155 Seaport Boulevard

Boston, MA 02210-2600

 

617 832 1000 main

617 832 7000 fax

May 8, 2024

Enanta Pharmaceuticals, Inc.

500 Arsenal Street

Watertown, MA 02472

Re: Registration Statement on Form S-8

Ladies and Gentlemen:

We are familiar with the Registration Statement on Form S-8 (the “Registration Statement”) being filed by Enanta Pharmaceuticals, Inc., a Delaware corporation (the “Company”), with the Securities and Exchange Commission (the “Commission”) under the Securities Act of 1933, as amended (the “Securities Act”), on the date hereof. The Registration Statement relates to the offer and sale by the Company of up to 1,475,000 shares (the “Shares”) of its common stock, par value $0.01 per share (“Common Stock”), consisting of:

(a) 975,000 shares of Common Stock (the “2019 Plan Shares”) issuable under the Company’s 2019 Equity Incentive Plan (as amended through March 6, 2024, the “2019 Plan”);

(b) 341,064 shares of Common Stock (the “2024 Plan Shares”) issuable under the Company’s 2024 Inducement Stock Incentive Plan (the “2024 Plan”); and

(c) 158,936 shares of Common Stock issuable pursuant to equity awards granted pursuant to the 2024 Plan and award agreements dated April 29, 2024 (collectively, the “Award Agreements”), as an inducement to an employee’s acceptance of employment with the Company, consisting of: (a) a non-qualified stock option to purchase 150,000 shares of Common Stock; (b) performance share units for 4,468 shares of Common Stock; and (c) relative total stockholder return units for 4,468 shares of Common Stock (collectively, the “Inducement Awards” and, together with the 2019 Plan Shares and the 2024 Plan Shares, the “Shares”).

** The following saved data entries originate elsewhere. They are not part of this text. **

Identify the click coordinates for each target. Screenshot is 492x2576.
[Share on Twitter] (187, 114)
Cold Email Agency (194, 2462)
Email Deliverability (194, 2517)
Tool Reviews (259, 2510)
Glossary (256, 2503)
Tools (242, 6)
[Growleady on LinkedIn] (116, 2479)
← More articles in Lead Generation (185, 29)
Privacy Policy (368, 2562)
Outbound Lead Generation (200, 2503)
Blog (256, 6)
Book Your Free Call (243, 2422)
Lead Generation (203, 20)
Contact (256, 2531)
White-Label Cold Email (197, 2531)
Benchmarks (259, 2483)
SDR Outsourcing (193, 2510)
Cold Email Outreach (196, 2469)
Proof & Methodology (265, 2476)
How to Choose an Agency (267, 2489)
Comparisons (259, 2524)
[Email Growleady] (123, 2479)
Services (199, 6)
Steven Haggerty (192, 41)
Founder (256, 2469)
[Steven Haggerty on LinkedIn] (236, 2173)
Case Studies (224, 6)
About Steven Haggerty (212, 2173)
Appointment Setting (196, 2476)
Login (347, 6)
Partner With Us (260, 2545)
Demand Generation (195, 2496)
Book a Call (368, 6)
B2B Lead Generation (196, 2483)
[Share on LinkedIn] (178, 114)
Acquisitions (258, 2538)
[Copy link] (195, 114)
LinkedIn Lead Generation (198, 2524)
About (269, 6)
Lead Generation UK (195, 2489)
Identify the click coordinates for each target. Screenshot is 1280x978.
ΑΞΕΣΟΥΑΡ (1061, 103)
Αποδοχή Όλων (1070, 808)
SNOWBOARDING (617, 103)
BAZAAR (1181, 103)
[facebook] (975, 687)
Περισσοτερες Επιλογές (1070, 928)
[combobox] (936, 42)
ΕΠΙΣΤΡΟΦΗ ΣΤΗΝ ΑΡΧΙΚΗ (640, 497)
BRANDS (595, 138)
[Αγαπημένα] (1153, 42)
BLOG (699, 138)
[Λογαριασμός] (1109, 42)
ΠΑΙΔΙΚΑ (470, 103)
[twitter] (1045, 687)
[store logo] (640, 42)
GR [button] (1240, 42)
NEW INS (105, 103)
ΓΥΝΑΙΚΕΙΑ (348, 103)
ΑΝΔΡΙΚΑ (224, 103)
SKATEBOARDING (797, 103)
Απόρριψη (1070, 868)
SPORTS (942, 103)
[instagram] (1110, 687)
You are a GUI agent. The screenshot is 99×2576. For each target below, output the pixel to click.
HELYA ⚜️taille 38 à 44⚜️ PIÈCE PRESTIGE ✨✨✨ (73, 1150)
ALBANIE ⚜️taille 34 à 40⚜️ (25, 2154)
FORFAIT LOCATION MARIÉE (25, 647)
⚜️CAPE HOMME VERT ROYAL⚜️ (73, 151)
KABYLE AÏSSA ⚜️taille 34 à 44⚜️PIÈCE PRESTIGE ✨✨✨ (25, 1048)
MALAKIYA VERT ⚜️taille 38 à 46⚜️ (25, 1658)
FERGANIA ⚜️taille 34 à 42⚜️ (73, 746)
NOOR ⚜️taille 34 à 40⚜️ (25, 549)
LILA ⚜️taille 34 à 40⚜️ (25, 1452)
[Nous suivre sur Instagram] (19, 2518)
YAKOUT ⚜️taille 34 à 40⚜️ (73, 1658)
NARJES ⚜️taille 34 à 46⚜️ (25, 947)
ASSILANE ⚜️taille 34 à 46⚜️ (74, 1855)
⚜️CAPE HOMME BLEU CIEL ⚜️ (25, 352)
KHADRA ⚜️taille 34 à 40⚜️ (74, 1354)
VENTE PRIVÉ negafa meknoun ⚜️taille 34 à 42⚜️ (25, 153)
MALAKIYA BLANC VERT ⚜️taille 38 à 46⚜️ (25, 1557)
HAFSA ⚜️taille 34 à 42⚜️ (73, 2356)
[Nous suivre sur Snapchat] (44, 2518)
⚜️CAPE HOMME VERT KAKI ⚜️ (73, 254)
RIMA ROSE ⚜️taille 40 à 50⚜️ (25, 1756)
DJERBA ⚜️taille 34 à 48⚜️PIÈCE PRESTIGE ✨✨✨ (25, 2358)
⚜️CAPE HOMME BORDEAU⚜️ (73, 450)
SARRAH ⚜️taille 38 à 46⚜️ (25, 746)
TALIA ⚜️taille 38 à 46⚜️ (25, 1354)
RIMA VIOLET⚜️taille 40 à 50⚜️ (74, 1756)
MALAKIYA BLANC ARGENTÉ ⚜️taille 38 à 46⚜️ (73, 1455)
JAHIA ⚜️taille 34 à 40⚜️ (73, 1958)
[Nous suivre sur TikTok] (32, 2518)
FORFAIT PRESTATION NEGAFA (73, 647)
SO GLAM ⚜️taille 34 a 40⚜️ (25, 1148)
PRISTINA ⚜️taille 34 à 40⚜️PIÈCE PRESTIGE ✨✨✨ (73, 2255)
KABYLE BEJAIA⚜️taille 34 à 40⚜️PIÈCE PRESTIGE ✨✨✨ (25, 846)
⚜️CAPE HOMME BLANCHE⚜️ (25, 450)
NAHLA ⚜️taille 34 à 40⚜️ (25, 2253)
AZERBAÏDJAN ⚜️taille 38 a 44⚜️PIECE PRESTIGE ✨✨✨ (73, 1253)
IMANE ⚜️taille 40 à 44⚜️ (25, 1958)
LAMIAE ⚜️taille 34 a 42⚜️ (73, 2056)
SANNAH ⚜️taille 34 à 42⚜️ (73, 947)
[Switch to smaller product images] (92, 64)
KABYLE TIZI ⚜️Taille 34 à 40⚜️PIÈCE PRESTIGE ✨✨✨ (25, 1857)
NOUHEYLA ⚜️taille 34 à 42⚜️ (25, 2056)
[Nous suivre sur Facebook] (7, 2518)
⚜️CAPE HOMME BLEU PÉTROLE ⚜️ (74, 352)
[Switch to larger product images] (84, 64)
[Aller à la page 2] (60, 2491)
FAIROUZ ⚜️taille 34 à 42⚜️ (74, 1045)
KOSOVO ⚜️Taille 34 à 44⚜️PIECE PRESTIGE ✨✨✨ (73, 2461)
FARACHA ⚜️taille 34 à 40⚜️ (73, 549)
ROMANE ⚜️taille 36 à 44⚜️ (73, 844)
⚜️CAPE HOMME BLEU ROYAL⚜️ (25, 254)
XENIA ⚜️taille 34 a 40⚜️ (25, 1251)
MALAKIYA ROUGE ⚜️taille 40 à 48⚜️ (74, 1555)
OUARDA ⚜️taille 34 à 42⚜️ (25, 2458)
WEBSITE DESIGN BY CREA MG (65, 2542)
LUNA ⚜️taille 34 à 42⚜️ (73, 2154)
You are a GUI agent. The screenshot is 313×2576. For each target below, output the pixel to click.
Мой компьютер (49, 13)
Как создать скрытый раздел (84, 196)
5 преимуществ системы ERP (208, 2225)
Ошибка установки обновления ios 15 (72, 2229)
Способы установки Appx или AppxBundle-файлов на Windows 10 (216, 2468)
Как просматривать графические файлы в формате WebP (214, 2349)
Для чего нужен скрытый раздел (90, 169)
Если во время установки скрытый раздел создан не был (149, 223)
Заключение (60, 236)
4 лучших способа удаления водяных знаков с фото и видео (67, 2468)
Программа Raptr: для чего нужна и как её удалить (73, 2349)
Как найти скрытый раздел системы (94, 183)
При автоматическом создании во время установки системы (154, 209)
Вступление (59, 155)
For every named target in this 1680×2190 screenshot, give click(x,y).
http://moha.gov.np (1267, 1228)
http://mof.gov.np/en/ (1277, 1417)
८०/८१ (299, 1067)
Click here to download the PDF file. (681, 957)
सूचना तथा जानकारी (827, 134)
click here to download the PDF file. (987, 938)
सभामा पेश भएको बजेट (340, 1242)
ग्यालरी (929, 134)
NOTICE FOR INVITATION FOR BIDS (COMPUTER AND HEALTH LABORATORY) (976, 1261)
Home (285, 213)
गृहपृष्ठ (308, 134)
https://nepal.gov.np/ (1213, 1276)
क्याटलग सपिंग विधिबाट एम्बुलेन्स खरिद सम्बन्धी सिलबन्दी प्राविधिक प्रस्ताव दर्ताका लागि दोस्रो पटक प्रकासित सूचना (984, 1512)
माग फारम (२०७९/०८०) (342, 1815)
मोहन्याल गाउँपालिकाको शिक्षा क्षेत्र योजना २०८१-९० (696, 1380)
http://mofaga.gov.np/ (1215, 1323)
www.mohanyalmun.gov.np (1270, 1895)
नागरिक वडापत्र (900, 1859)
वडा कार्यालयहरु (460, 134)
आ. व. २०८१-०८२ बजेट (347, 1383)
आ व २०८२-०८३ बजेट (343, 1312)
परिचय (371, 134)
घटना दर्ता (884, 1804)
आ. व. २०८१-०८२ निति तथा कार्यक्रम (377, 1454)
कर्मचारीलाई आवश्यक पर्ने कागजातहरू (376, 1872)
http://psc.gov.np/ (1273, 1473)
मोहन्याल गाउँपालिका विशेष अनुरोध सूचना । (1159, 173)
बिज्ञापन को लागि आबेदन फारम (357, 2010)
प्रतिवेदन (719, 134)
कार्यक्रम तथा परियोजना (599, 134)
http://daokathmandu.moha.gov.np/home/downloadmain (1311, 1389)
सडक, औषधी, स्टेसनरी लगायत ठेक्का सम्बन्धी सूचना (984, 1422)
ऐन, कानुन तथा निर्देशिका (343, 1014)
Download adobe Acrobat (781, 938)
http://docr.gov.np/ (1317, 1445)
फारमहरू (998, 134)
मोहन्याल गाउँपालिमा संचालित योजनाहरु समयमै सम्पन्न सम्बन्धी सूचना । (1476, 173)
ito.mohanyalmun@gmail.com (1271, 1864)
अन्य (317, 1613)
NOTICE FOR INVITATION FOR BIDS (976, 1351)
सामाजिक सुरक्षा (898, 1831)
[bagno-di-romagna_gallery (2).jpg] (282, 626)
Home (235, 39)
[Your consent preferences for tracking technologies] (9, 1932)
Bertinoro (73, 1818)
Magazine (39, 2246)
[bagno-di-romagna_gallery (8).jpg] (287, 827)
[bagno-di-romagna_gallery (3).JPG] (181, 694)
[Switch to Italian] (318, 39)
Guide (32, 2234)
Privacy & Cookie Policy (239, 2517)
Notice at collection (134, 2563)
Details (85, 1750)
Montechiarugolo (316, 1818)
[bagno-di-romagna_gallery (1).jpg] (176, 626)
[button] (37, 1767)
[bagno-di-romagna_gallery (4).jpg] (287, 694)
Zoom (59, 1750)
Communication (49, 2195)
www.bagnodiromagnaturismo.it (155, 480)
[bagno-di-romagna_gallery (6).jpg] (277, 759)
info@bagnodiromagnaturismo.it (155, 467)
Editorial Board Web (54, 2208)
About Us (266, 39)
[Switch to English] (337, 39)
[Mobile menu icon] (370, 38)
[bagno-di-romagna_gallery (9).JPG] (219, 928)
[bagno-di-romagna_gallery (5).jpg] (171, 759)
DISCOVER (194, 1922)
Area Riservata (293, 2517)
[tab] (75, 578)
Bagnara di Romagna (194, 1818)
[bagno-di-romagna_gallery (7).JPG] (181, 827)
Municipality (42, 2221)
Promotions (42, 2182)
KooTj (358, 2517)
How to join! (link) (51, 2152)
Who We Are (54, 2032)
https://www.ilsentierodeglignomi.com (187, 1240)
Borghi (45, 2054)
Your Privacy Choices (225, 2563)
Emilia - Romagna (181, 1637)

In arriving at the opinions expressed below, we have examined the Certificate of Incorporation and Bylaws of the Company, each as amended to date, the records of meetings and consents of the Company’s Board of Directors, or committees thereof, records of the proceedings of its stockholders deemed to be relevant to this opinion letter, the 2019 Plan, the 2024 Plan and the Award Agreements, each as provided to us by the Company, and the Registration Statement.

In addition, we have relied upon certificates and other assurances of officers of the Company and others as to factual matters without having independently verified such factual matters. In our examination, we have assumed the genuineness of all signatures, the authenticity of all documents submitted to us as originals, the conformity to authentic original documents of all documents submitted to us as copies and the due authorization, execution and delivery of all documents by all persons other than the Company, where authorization, execution and delivery are prerequisites to the effectiveness of such documents. We have also made such investigations of law as we have deemed appropriate as a basis for the opinions expressed below.


Enanta Pharmaceuticals, Inc.

May 8, 2024

Page 2

 

We have assumed that the purchase price or other consideration to be received by the Company for the Shares other than the Inducement Awards will be valid consideration equal to or in excess of the par value thereof.

In rendering the opinion expressed below, we express no opinion other than as to the Delaware General Corporation Law.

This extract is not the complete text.